● **What you will do**:
Reproduce the following passage about Rancho Santa Margarita word for word, keeping its line breaks and punctuation unchanged.

Rancho Santa Margarita incorporated on January 1, 2000, and became
the 33rd city in the County of Orange. Today we have over $48,500
residents. The Community is located along the foothills
of the Santa Ana Mountains and North to Trabuco Canyon Road
(O’Neil Park area), South to Oso Parkway (excluding Coto, Las
Flores, Wagon Wheel areas), West: To Mission Viejo to Alicia
(Santa Margarita Parkway at Alicia Parkway) and East: To Starr
Ranch area (Audubon Society).
Secluded, yet accessible, Rancho Santa Margarita is
strategically located in the heart of dynamic South Orange County.
The town is a prime beneficiary of two major transportation
improvement programs: the Foothill Circulation Phasing Plan (FCPP),
and the Foothill Transportation Corridor. FCPP’s comprehensive
network of roadways and road extensions will link the town to the
region’s many cultural, civic and retail facilities. Rancho Santa
Margarita is a landmark on the route of the Foothill
Transportation Corridor, one of Southern California’s proposed
superhighways.
Rancho Santa Margarita embodies a sense of respect for the land
and its heritage.

● **Record list**:

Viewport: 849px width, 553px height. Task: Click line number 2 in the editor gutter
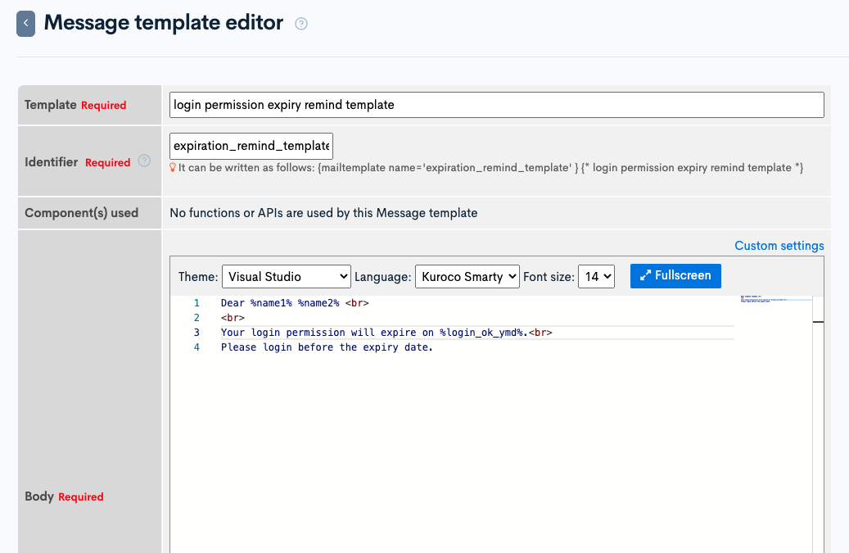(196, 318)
* * *
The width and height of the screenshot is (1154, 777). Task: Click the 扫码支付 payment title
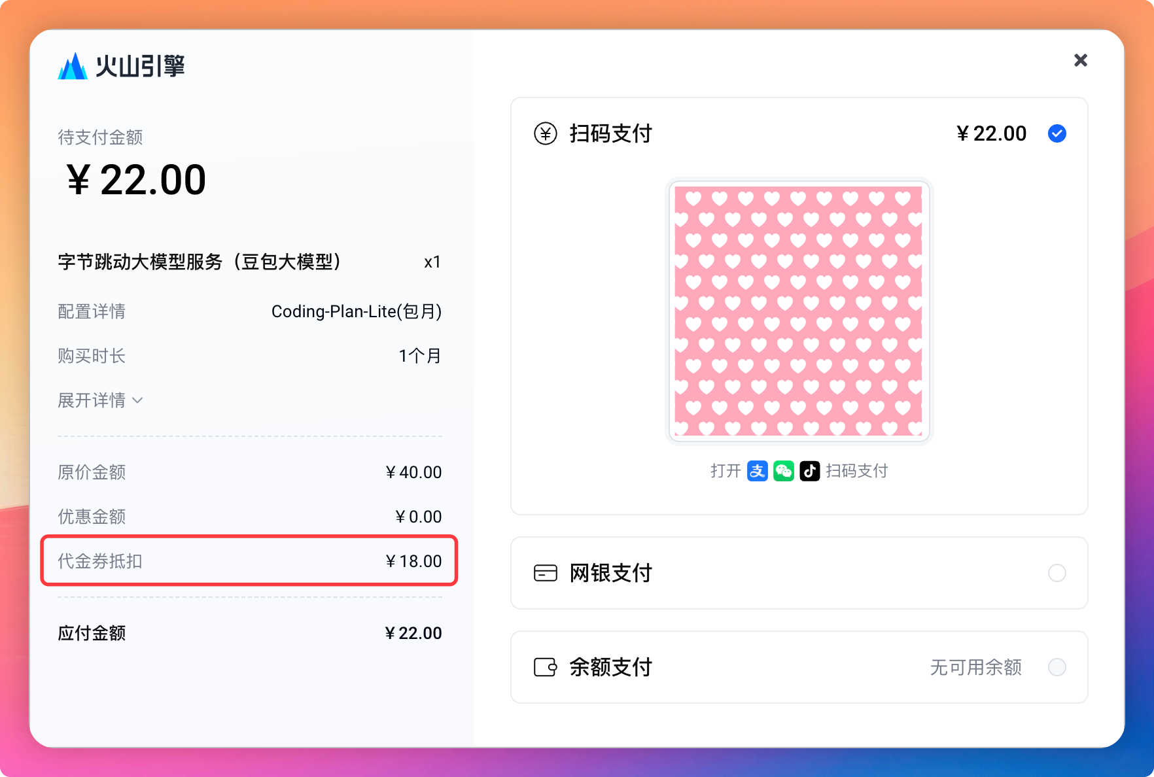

● **Solved problem**:
Rancho Santa Margarita incorporated on January 1, 2000, and became
the 33rd city in the County of Orange. Today we have over $48,500
residents. The Community is located along the foothills
of the Santa Ana Mountains and North to Trabuco Canyon Road
(O’Neil Park area), South to Oso Parkway (excluding Coto, Las
Flores, Wagon Wheel areas), West: To Mission Viejo to Alicia
(Santa Margarita Parkway at Alicia Parkway) and East: To Starr
Ranch area (Audubon Society).
Secluded, yet accessible, Rancho Santa Margarita is
strategically located in the heart of dynamic South Orange County.
The town is a prime beneficiary of two major transportation
improvement programs: the Foothill Circulation Phasing Plan (FCPP),
and the Foothill Transportation Corridor. FCPP’s comprehensive
network of roadways and road extensions will link the town to the
region’s many cultural, civic and retail facilities. Rancho Santa
Margarita is a landmark on the route of the Foothill
Transportation Corridor, one of Southern California’s proposed
superhighways.
Rancho Santa Margarita embodies a sense of respect for the land
and its heritage.